About this task — Which lines below mention "slide"? Pick each one out.
:::
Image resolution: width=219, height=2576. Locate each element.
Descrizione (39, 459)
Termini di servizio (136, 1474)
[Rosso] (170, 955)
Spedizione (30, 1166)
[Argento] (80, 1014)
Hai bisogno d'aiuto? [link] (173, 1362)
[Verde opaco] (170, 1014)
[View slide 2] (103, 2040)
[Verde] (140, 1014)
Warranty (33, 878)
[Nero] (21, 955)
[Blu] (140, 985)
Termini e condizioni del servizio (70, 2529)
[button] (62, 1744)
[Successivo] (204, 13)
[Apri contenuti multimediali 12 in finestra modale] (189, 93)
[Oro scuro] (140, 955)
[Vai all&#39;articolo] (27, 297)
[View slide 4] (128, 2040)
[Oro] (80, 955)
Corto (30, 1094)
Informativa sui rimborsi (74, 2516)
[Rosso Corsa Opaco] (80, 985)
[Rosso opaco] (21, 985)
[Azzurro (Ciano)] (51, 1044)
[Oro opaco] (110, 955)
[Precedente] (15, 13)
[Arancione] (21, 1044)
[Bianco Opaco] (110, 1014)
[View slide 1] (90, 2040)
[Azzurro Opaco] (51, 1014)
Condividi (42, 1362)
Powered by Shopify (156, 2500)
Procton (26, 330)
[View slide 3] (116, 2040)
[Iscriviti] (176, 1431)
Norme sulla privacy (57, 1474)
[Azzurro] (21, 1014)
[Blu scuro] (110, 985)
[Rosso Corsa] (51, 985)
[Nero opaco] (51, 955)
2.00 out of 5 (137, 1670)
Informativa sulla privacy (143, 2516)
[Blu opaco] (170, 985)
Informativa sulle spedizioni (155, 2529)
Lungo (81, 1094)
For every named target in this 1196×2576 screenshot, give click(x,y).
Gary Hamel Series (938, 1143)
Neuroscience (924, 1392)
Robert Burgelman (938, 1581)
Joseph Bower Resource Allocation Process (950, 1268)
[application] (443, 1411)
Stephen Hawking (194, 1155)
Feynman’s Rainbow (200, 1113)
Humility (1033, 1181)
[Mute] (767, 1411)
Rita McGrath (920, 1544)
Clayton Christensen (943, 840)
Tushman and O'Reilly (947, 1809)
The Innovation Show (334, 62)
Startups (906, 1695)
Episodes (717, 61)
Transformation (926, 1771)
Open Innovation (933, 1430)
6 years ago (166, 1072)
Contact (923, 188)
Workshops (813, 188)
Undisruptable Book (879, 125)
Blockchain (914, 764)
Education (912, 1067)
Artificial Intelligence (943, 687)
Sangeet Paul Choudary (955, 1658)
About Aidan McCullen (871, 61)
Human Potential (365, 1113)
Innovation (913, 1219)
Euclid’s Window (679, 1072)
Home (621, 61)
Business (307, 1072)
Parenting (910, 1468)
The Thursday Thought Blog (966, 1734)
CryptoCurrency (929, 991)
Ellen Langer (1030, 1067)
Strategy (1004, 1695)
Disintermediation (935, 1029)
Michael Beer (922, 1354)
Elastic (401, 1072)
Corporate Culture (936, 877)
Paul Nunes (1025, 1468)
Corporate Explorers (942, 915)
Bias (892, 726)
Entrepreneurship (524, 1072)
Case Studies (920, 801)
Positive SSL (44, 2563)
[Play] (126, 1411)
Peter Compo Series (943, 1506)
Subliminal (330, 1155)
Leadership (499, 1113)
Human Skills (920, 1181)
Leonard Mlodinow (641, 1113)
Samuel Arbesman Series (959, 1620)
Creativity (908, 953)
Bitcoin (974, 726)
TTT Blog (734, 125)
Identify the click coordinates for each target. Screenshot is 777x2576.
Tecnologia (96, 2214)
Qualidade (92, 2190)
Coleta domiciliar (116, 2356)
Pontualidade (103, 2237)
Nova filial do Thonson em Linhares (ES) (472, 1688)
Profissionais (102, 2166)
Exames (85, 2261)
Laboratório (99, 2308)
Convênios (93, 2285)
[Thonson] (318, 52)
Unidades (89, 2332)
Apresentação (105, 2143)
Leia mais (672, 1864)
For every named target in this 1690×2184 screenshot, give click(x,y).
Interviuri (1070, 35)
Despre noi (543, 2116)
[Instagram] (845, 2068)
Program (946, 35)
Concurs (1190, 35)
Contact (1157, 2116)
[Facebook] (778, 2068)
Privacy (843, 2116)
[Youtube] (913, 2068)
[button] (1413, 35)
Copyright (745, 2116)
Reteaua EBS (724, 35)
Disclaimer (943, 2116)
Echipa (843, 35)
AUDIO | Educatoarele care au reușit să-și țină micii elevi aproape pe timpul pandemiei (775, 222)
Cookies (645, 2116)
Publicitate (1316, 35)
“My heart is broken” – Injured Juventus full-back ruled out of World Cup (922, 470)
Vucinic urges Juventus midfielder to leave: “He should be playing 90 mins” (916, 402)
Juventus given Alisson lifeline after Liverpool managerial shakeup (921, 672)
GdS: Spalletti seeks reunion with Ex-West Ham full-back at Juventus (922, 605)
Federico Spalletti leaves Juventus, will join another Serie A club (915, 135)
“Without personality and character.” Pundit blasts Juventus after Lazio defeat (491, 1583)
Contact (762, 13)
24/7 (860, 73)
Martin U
:::
Result of this task —
[View slide 2] (103, 2040)
[View slide 4] (128, 2040)
[View slide 1] (90, 2040)
[View slide 3] (116, 2040)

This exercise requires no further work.